Il fut une époque où, il faut bien le dire, les femmes étaient dans les métiers
du cinéma quasiment inexistantes au poste de scénariste. Dans les années 50 on
les comptait sur les doigts d’une main et lorsqu’elles écrivaient des films,
celles-ci disparaissaient la plupart du temps des génériques. Apprenant le
décès d’Annette Wademant à l’âge de 89 ans le 1er septembre dernier, il me
semblait essentiel de revenir sur le parcours de cette importante scénariste du
cinéma français, du temps où seuls les noms de Françoise Giroud, Jacqueline
Audry et Nicole Védrès circulaient dans la profession.
Née
en 1928 à Bruxelles c’est grâce à Jacques Becker qu’elle fit son entrée au
cinéma, écrivant pour lui les merveilleux Édouard et Caroline en
1951, et Rue de l’Estrapade en 1953. Selon les mots même d’Annette
Wademant au sujet de Becker : « Une de ses qualités extraordinaires, c’était sa
facilité à parler avec tout le monde de la même façon. Il n’y avait pas de
distance parce que c’était quelqu’un d’habité, qui cultivait l’état de grâce. »
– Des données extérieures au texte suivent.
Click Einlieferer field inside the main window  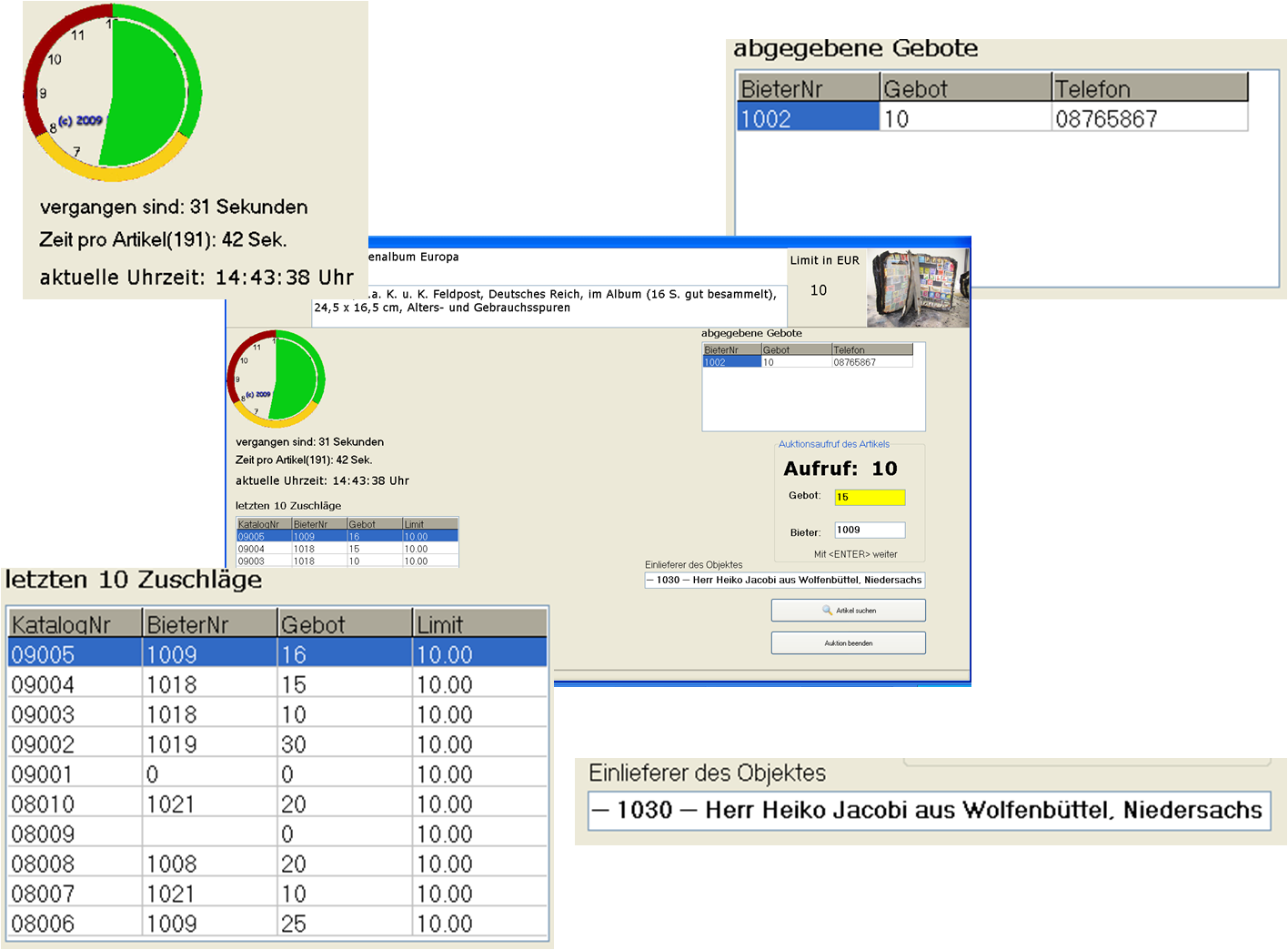(784, 581)

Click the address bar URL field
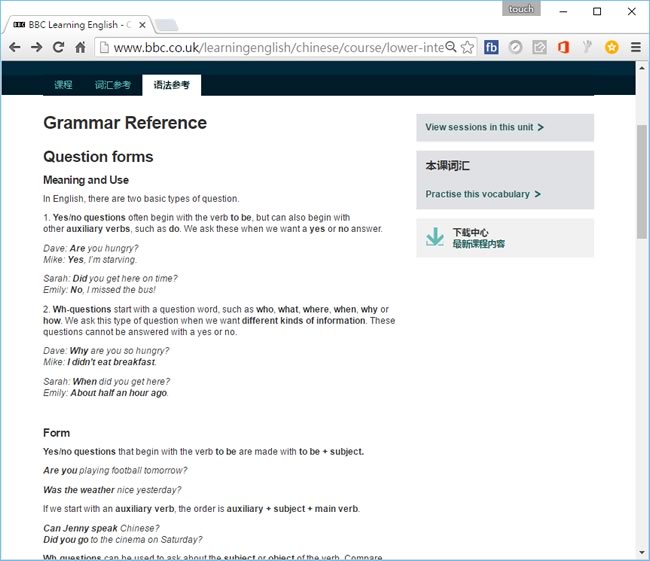click(x=278, y=47)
Présente sur le plateau tout au long du tournage d’Edouard et Caroline, et
tandis que le réalisateur mettait un soin particulier à sa technique, Annette
Wademant occupa une place essentielle avec les acteurs et principalement auprès
d’Anne Vernon à laquelle elle s’identifia totalement : « Ma seule préoccupation
c’était le scénario et les acteurs. A tel point que si pour un mouvement donné
elle n’avait pas dit le texte comme je le voulais, je demandais à ce qu’on
refasse la prise. » L’accueil réservé à Cannes en 1951 fut triomphal pour cette
formidable comédie sur une relation passionnelle et amoureuse à la fine
psychologie. Un ton nouveau était né, acclamé par Jean Cocteau, qui encouragea
fortement ceux qui firent les piliers de la future Nouvelle Vague, Truffaut et
Godard, à tourner des films.
Anne
Vernon, Daniel Gélin Edouard et
Caroline, 1951
C’est
Annette Wademant qui eut l’idée de Rue
de l’Estrapade, écrivant le scénario en un mois et apparaissant pour la
première fois comme seule auteure au générique. « J’étais vraiment Anne Vernon
telle que vous la voyez et la création réside dans la retranscription. J’ai
quitté un garçon en Belgique sans l’avoir averti, et je suis venu vivre à Paris
rue de l’Estrapade. Un jour comme Louis Jourdan il a monté l’escalier et il a
découvert la chambre. J’ai transposé tout cela qui est une partie de ma vie. »
Daniel
Gélin, Anne Vernon Rue de l'Estrapade, 1953
Il
serait injuste de ne pas citer Casque
d’or auquel elle collabora, malgré que son nom ne figure pas au
générique. En 1954 Annette Wademant travailla pour la dernière fois avec Becker
sur une version du scénario d’Ali Baba et
les quarante voleurs avant d’être engagée par le grand Max Ophüls sur ce
qui allait être le deuxième chef d’œuvre auquel la scénariste participa : Madame de, adapté de Louise de Vilmorin.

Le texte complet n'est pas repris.